If that happens, area car dealers could get hit.

“Anytime you experience an interest rate hike, you are going to see the payment go up,” said John Hinson, general sales manager at McConnell Honda. “I hope it doesn’t happen. It will make a difference in the customers’ monthly payments.”

Other industries that rely heavily on financing also will feel the brunt of any interest rate hikes, such as commercial and residential real estate agencies.

There is one spot of good news, however, at least for people who are trying to sell their mid-sized or compact sedans. As the price of gas has skyrocketed in recent months, many SUVs on the market have seen reduced demand. The value of used mid-sized and compact sedans, conversely, actually increased.

Bob Williams, who calls himself “the guy who pays the bills and sweeps the floors” at Family Auto Sales in Montgomery, said the prices of used compacts at the weekly car auctions in the area have increased.

“We are experiencing a big increase with people trading in their larger SUVs for these Honda Civics,” Hinson said. “The biggest trend took place right when we had our little gas interruption after Katrina, and it woke a lot of people up.”

Hybrid vehicles are in strong demand, Hinson said, but economists say there aren’t enough of them to understand how much real, marketwide demand exists. Hybrids get extremely good gas mileage by combining gas and electric engines into one car.

“There is, honestly, not enough nickel to produce hybrid vehicles en masse,” Wachovia economist Jason Schenker wrote in an October release. Nickel is used in hybrid batteries.

One analyst said the gas problems America is facing today are a direct result of faulty projections from the Energy Information Administration, the U.S. agency that projects energy prices.

“Those rocket scientists from the Energy Information Administration — the people who are supposed to protect us from these things — were projecting that oil was going to remain at $20 a barrel until hell froze over,” said John Pike, director of the Alexandria, Va.-based think tank Globalsecurity.org.

Pike refers to the Annual Energy Outlook 1999 report produced by the EIA, which projected that oil prices — unadjusted for inflation — would rise only to $22.73 per barrel by 2020. On Thursday, the price of oil futures on the New York Mercantile Exchange was about $63 per barrel.

This is significant, Pike said, because certain oil fields around the world — such as the Gulf of Guinea off Africa — weren’t tapped because the projected price of oil was too low to make drilling cost effective. The low projections thwarted the future supply of oil, Pike said.

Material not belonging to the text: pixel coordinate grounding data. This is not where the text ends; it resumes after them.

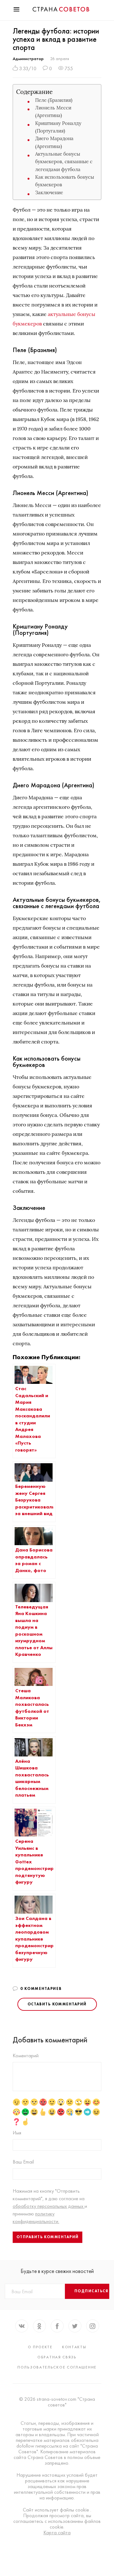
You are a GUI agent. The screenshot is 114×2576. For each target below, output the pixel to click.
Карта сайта (57, 2533)
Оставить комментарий (57, 2004)
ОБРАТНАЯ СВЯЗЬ (57, 2357)
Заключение (49, 192)
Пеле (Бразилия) (54, 100)
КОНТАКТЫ (74, 2347)
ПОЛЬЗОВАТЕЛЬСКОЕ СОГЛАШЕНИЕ (57, 2367)
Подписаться (91, 2291)
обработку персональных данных (49, 2206)
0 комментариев (41, 1988)
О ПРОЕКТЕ (40, 2347)
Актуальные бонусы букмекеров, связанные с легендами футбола (63, 161)
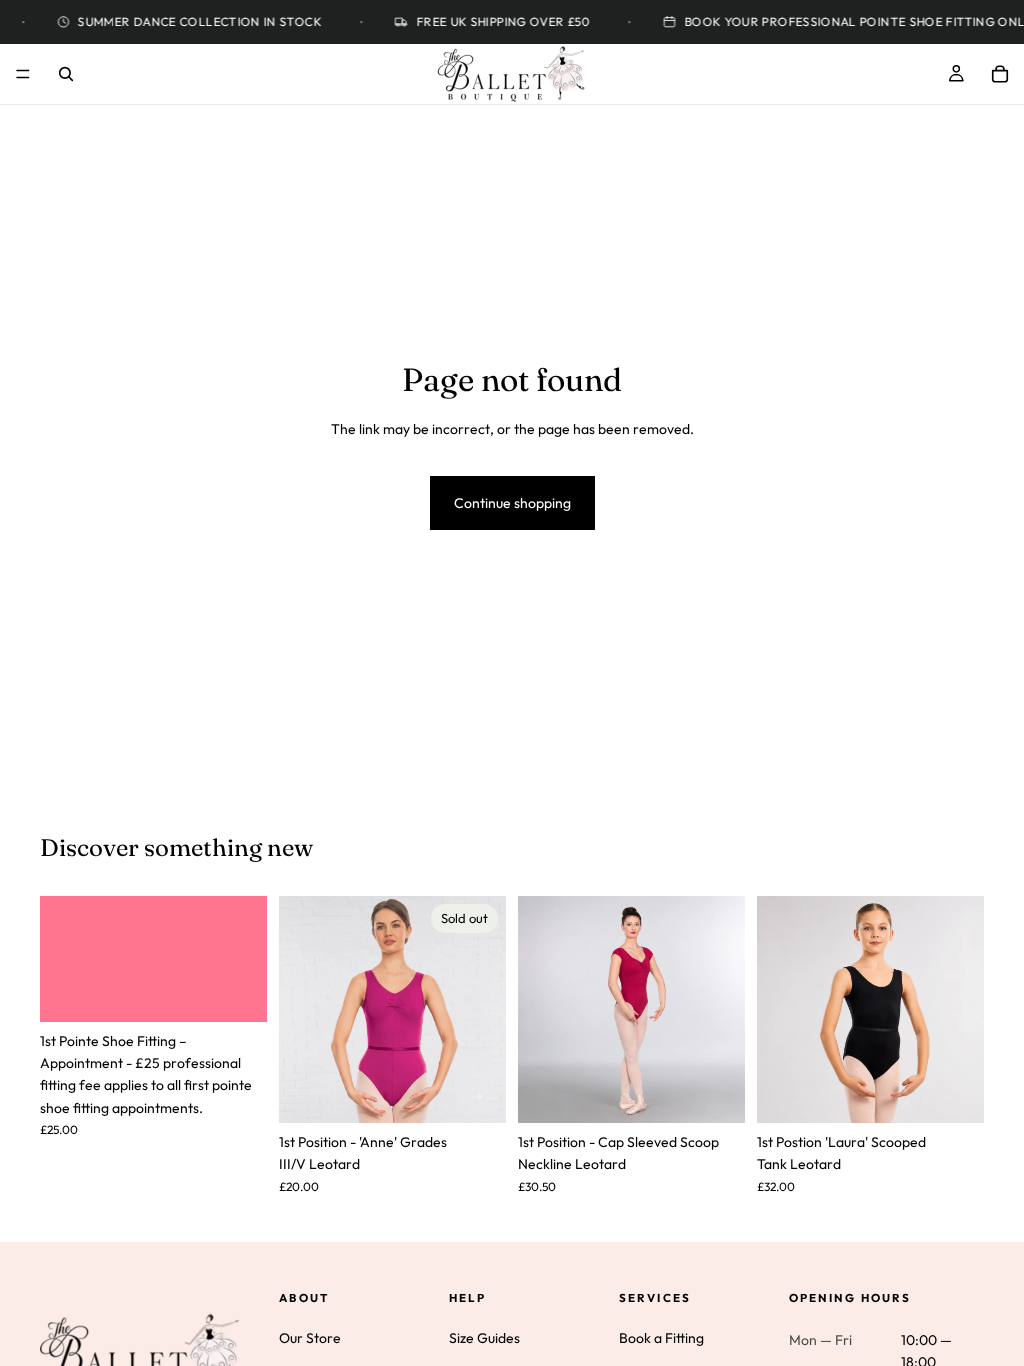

Unless worldwide oil consumption drops, the prices probably will stay elevated for some time, analysts say. Consumption reduction, however, is highly unlikely with the strong growth in overseas economies and diminishing natural resources.

“The thing that is certain is that prices are going to continue to go up, and at some point in the next several decades, supply is going to start to go down,” Pike said. “The proposition that we are eventually going to have to replace gasoline with something else — that’s not an if, that’s a when.”